この物語は、とある男の生き様である。
フリーメイソンのロッジルームに足を踏み入れた瞬間、空気が変わる。
重く、冷たく、しかしどこか懐かしい匂いが漂う。
それは何世紀も前に切り出された石の記憶であり消えかけた松明の煙の名残であり、無数の男たちがここで交わした誓いの言葉そのものだ。
天井から吊るされた星座図が微かに揺れ、その影が壁を這う様は、まるで古代の叡智が今も脈打っている証のようである。
ソロモン神殿の面影を宿したこの空間には入り口で二本の柱が威厳をもって立ちはだかる。

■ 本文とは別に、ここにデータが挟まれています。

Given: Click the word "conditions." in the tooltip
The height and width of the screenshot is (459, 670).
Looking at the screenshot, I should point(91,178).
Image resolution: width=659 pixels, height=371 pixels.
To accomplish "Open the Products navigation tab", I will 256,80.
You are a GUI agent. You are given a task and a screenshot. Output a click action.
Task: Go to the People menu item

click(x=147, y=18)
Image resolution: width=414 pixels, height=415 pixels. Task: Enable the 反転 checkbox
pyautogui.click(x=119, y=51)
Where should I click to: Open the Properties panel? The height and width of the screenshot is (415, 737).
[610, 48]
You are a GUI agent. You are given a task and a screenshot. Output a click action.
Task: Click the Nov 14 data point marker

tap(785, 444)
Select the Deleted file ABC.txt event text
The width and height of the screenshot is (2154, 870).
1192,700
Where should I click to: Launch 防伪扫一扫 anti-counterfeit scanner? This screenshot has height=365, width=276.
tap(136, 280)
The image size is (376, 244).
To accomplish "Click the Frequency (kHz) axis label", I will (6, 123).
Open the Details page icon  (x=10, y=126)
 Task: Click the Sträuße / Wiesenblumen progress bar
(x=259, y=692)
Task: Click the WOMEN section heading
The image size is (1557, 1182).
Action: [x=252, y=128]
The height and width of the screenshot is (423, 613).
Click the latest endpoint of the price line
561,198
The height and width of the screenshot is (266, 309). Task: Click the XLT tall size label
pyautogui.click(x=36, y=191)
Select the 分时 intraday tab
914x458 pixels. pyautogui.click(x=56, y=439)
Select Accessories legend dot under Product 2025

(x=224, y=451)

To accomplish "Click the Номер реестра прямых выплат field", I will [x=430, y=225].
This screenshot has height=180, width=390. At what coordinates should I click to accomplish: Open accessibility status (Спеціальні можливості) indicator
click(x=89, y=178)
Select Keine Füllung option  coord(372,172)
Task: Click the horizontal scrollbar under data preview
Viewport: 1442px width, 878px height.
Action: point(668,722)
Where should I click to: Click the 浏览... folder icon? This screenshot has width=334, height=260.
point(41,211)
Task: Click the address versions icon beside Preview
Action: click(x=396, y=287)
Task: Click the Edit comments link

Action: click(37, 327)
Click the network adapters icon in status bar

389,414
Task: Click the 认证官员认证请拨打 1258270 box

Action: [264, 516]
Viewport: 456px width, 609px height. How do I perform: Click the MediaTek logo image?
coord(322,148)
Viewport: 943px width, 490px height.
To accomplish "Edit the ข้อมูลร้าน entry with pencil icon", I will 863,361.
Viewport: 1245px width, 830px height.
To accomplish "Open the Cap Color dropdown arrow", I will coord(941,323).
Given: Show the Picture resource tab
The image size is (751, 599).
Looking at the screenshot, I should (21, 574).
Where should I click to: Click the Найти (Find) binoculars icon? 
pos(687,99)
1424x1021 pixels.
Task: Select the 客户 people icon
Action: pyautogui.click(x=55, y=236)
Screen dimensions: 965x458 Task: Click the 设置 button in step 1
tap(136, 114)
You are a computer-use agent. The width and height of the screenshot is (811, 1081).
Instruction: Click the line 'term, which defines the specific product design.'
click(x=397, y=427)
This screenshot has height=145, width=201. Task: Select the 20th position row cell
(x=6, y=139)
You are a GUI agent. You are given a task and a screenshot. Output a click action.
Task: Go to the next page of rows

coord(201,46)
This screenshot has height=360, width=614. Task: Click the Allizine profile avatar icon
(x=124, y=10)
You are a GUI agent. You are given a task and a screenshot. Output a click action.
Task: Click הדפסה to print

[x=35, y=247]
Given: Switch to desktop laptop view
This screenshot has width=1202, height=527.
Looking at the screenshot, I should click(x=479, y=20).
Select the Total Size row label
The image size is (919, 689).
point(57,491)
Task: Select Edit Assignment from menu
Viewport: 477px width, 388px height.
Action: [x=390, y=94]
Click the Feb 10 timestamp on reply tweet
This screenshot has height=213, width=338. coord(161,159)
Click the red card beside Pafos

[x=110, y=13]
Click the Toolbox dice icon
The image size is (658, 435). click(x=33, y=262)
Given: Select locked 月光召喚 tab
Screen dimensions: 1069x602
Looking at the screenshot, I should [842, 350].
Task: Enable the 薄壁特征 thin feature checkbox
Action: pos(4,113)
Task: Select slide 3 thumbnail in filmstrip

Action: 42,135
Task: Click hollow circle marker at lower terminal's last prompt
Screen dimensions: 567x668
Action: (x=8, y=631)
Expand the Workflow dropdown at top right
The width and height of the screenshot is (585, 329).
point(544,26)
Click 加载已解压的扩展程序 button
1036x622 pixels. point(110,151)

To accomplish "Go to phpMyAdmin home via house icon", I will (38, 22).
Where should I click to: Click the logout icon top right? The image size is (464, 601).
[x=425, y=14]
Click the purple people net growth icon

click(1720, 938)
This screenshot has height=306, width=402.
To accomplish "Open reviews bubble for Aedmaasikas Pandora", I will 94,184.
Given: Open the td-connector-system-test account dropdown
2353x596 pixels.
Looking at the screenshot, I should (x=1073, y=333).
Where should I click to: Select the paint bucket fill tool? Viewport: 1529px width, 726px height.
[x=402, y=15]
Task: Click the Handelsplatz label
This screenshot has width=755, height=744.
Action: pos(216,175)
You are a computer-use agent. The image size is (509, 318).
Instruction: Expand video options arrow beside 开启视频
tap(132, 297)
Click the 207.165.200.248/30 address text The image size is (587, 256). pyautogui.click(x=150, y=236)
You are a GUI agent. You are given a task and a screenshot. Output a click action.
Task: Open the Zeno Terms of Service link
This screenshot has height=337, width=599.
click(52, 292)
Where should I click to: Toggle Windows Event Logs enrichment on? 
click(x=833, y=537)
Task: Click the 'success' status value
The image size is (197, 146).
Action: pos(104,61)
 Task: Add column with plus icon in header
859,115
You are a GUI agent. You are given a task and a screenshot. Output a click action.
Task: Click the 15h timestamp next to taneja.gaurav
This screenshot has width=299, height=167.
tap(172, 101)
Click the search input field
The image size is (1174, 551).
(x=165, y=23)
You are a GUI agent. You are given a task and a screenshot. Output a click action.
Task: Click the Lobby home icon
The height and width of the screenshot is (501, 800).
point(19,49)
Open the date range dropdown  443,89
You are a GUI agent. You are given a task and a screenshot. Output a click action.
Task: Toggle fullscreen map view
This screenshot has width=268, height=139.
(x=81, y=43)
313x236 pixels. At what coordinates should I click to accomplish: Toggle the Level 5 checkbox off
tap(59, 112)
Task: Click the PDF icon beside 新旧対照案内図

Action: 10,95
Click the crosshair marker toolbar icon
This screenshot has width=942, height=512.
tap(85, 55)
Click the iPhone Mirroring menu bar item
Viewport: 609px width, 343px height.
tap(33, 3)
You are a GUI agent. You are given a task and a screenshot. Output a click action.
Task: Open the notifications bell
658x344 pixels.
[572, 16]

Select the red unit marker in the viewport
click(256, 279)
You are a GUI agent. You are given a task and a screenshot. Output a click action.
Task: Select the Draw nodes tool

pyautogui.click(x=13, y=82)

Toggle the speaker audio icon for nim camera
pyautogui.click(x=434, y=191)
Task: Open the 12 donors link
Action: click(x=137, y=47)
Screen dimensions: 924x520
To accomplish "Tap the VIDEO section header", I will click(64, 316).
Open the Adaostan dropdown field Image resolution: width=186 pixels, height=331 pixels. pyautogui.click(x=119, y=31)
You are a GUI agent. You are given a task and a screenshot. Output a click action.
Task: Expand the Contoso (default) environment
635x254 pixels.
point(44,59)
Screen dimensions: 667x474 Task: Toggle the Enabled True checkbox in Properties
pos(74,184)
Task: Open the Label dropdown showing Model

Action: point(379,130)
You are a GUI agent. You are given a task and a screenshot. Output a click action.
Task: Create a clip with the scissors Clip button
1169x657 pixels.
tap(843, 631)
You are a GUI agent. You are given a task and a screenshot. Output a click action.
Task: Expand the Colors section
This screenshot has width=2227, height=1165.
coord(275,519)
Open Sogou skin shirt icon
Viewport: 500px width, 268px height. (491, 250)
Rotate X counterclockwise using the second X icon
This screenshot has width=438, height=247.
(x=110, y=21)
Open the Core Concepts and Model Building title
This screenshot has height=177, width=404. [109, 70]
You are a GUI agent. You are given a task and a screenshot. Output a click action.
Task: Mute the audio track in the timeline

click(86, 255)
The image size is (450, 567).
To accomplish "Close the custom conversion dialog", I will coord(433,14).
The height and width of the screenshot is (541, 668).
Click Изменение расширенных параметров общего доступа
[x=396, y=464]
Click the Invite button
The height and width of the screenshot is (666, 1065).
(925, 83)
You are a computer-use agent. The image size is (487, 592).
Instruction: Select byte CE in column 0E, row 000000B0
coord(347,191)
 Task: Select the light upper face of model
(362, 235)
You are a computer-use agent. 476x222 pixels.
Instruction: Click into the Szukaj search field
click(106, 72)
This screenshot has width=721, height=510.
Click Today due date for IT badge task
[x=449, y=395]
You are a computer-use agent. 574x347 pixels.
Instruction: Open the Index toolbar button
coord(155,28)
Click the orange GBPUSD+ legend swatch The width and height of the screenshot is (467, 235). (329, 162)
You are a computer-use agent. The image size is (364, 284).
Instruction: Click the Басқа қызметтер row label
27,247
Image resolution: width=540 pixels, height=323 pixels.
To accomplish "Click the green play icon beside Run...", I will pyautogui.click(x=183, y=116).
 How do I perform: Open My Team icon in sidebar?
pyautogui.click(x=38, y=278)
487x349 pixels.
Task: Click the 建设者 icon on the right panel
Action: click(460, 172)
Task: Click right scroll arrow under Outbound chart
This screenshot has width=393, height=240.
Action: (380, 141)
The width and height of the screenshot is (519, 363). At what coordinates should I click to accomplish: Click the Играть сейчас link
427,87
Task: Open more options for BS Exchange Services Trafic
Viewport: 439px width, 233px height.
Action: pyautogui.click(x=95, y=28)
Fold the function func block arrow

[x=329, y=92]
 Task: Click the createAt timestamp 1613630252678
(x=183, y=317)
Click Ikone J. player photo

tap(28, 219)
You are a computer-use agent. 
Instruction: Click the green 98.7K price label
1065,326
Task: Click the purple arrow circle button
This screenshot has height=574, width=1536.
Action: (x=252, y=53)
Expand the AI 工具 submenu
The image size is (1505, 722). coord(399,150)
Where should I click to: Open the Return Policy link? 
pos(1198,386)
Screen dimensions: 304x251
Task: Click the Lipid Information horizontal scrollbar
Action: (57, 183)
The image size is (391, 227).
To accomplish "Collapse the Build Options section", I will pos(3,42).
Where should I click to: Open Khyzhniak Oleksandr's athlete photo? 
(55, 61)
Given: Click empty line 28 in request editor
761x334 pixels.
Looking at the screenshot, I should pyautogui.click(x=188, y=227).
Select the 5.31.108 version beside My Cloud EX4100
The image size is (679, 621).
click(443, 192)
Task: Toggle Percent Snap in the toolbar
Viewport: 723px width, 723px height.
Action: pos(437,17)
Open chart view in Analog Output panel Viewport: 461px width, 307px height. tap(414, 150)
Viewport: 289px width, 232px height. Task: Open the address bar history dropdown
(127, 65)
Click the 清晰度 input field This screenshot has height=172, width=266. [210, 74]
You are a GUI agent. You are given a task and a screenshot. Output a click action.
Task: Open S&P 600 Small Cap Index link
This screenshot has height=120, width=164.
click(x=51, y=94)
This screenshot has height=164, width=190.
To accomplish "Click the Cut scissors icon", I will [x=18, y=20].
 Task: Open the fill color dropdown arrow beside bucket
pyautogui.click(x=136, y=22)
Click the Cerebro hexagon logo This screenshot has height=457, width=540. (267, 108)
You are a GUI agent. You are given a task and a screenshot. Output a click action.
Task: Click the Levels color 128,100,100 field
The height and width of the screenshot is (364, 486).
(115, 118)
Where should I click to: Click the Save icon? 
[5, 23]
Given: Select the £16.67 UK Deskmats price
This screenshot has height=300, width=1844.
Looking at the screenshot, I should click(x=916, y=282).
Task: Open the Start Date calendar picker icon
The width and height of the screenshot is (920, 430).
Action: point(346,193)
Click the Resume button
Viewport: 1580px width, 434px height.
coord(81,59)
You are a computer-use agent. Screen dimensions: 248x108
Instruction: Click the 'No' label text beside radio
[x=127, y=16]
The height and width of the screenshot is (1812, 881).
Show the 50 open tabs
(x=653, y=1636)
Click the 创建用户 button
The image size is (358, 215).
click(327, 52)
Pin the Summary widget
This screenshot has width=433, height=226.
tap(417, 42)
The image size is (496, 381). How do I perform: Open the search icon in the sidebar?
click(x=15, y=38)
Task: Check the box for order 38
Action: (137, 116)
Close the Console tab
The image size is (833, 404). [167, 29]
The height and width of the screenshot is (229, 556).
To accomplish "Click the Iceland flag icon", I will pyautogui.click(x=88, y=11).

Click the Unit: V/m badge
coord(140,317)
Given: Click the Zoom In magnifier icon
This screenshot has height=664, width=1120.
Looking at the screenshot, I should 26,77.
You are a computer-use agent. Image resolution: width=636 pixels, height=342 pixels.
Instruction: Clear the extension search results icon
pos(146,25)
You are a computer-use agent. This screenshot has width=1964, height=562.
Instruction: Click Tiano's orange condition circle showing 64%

右のヤキンは「神は堅固にされる」と囁き、左のボアズは「力の中に」と応える。
その間に立つ者は突然自分がどれほど小さな存在か思い知らされる。
柱に刻まれた紋様は指でなぞるたびに遠い昔に失われた神との契約の痕跡を感じさせ胸の奥に鈍い痛みを走らせる。
東の方角にはマスターの椅子が置かれ朝日が差し込むように設計されている。
しかし現実には、その椅子は常に空虚で待ち人が来ない王座のように映る。
太陽の光は窓から差し込むのではなく、どこか見えない場所から漏れ出てくるようで壁に映る影は常に揺らめき確かなものを掴ませてはくれない。
この部屋の幾何学模様は完璧なはずなのに、なぜか足元が不安定に感じられる。
それは己自身の心が歪んでいるからだと、どこからか声が聞こえてくるようだ。
中央の祭壇にはコンパスと直角定規が置かれ、冷たい金属の光を放っている。
手に取ればその冷たさが指先から全身に伝わり自分がいかに熱に浮かされた状態で生きてきたか悟らされる。
道具の重みは、これまで背負ってきた罪の軽さを嘲笑うかのようだ。
そして床に描かれた黒白の市松模様は、善と悪、光と闇の永遠の戦いを表しているが、よく見ればその境界は思ったより曖昧で一歩踏み出せば簡単に混ざり合ってしまいそうな氣がする。
儀式が始まると参加者たちの足音が石の床に反響する。
そのリズムは奇妙な共鳴を起こし心臓の鼓動を乱す。
導かれるままに歩を進めるうちに、ふと氣付くこの動きは単なる形式ではなく自分自身の人生の軌跡そのものなのだと。
直線的に歩くよう指示されるが、実際には常にどこかで躓き、よろめいている自分がいる。
それはまるで真っ直ぐな道など存在せず人間は常に迷いながら進むしかないことを暗示しているようだ。
「失われた言葉」を探す儀式では喉の奥が渇く。
かつて神と人間を結んだあの聖なる名は今や瓦礫の下に埋もれ、どれだけ探しても見つからない。
手のひらに残るのは埃だけだ。
しかし不思議なことに探せば探すほど失ったものの大きさだけが明確になり、その空虚感がかえって胸を締め付ける。
仲間たちと交わす合言葉は、その孤独を和らげるどころか逆に孤立を際立たせるだけなのだ。
ロッジの壁には、歴代のメンバーが残した記号が刻まれている。
それらは彼らが味わった苦悩と歓喜の証である。
指でなぞると石の冷たさの向こうに彼らの汗と涙の温度が感じられる。
この壁に何かを刻みたい衝動に駆られるが何を残せばいいのかわからない。
自分にはまだ刻むに足る経験など何もないのだ。
集会が終わり最後の光が消える時ロッジルームは再び静寂に包まれる。
しかしその沈黙は空虚ではなく何かが充満している。
それは次回を待つ期待でも、終わった安堵でもないむしろ、答えのない問いだけが残された重苦しい満たされなさだ。
外の世界に戻ってもロッジの影は離れない。
街灯の光がヤキンとボアズの柱のように見えビルの直線がコンパスと直角定規を連想させ、ふと空を見上げれば、あの見えなかった大建築家の設計図が星空という形で広がっていることに氣付くのだ。
ここは終わりではなく始まりに過ぎない。
しかしその始まりが果てしなく長い道のりであることを知ってしまった。
石工の道具箱の重みは、これから背負うべきものの比喩でありロッジルームのドアをくぐるたびに、あの未完の神殿の一部になっていくのである。